-- Information given follows --
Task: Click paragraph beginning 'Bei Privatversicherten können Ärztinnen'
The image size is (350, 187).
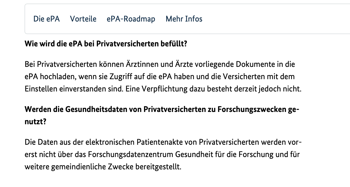Action: click(x=163, y=77)
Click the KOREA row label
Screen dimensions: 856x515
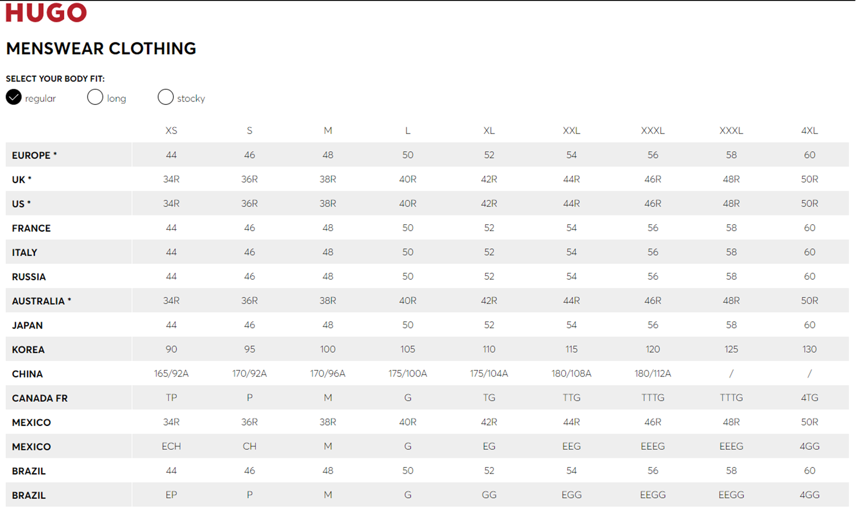click(28, 350)
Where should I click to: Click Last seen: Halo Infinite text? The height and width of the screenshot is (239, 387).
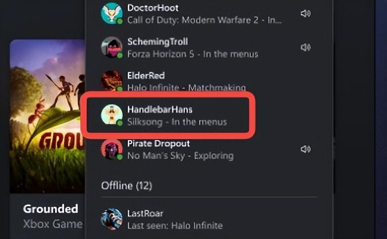[175, 226]
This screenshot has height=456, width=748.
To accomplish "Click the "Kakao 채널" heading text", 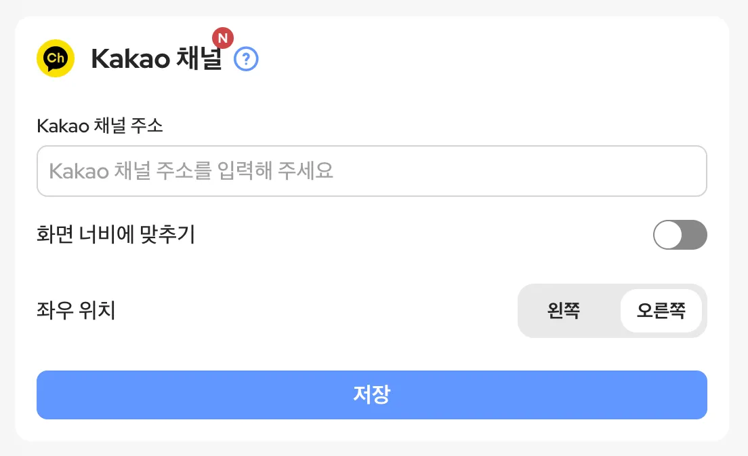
-- Information given concluded --
Aim of the task →
Would you return the records exactly, keeping out every picture?

Answer area →
Task: Click paragraph beginning 'Bei Privatversicherten können Ärztinnen'
The image size is (350, 187).
Action: click(x=163, y=77)
Click the KOREA row label
Screen dimensions: 856x515
click(28, 350)
Where should I click to: Click Last seen: Halo Infinite text? The height and width of the screenshot is (239, 387).
[175, 226]
This screenshot has height=456, width=748.
To accomplish "Click the "Kakao 채널" heading text", 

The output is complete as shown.